Founded in 2003 by Executive Director Lynne Guhman, Agape International (www.agapeintl.org) has opened five orphanages, a 20-bed hospital and a school in the Hyderabad area. To date, the orphanages house about 200 children, nearly a third of whom also have AIDS, for which they receive care in the hospital. The organization also provides AIDS education services in India, which boasts the largest orphan population and the highest rate of HIV infection in the world. Children frequently forsake any attempts at education to care for terminally ill parents and then are left parentless (and in some cases, HIV infected) when their parents die. Guhman launched the organization following a trip to India, which inspired her to quit her job and move to the country. She met Ogden while giving a presentation about Agape International during a trip to Boston, where Ogden was wrestling with a possible career change.
Ogden joined Bain in 1989 after graduating from Harvard Business School. She chose consulting over a career in non-profit then, figuring that she could revisit that decision later. In 2002, her office head suggested that Ogden, who at that time was helping to lead the firm's healthcare practice, take a sabbatical to pursue some non-profit work full-time. "Bain was terrifically supportive," she recalls. As a mother, Ogden knew she wanted to work with children in need. She also realized she had a desire to help kids in developing countries.
"I loved my job, which made it difficult for me to move on," she says. But Ogden says that the 9/11 terrorist attacks about 18 months earlier helped solidify her decision. "I realized that life can be short, this was something that I wanted to do and that I needed to go do now," she recalls.
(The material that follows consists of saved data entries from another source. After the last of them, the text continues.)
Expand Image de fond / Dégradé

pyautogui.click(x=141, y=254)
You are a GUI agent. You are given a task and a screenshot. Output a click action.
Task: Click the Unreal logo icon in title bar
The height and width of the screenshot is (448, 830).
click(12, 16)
The most surprising aspect of the transition from consulting to non-profit sector was the number of challenges, including government requirements, that obstruct execution. "As a consultant, you sometimes think, 'Well, just do it,'" she says with a laugh. "But it doesn't work that way in the real world."
Yet Ogden, who works from her home in the Boston area and travels to Agape's India facilities at least twice a year, summons all of her consulting skills in her new role. "Consulting taught me a lot of things," she explains. "It taught me how to run a cost-efficient operation—we run an orphanage for 45 kids for $16,000 a year."
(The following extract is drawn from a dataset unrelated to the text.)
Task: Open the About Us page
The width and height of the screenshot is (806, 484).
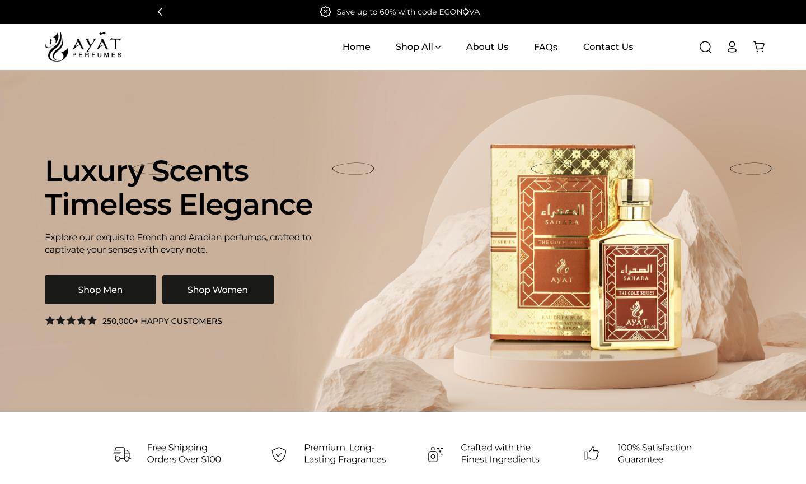Action: coord(487,47)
Ogden also remains connected to her former consulting colleagues. Last summer, the daughter of Ogden's former office head spent two months volunteering as a teacher in Agape's school. Next summer, Ogden's two oldest children plan to do the same.
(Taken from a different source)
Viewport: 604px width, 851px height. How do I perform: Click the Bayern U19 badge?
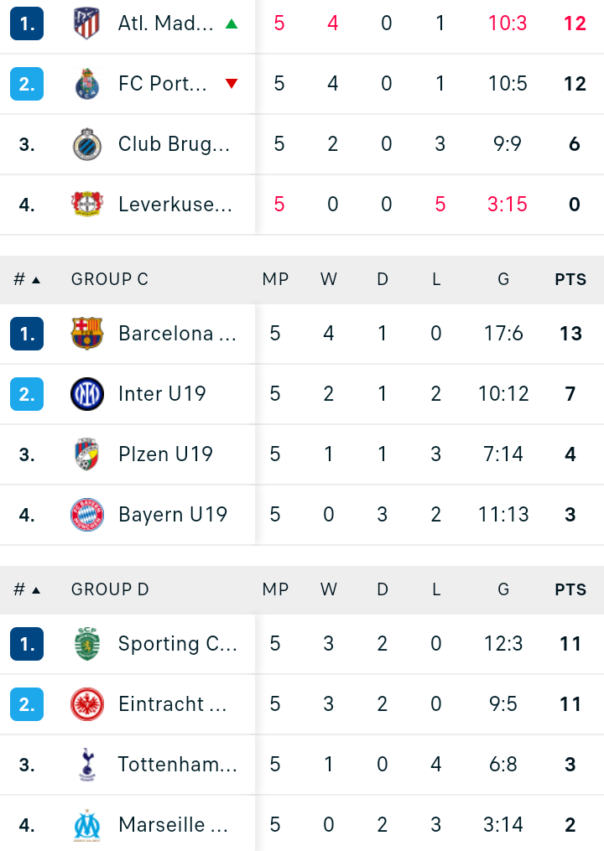87,515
Her mothering instincts are warmed by those plans, yet she continues to fire on all cylinders. "Our goal is to add two to three new orphanages per year," she says. "We're really a start-up. So, the questions are: When do we get big enough to add people? And which people do we add first? These are the same core operation and strategy issues that I dealt with at Bain. Now, I get to apply them to our own endeavor."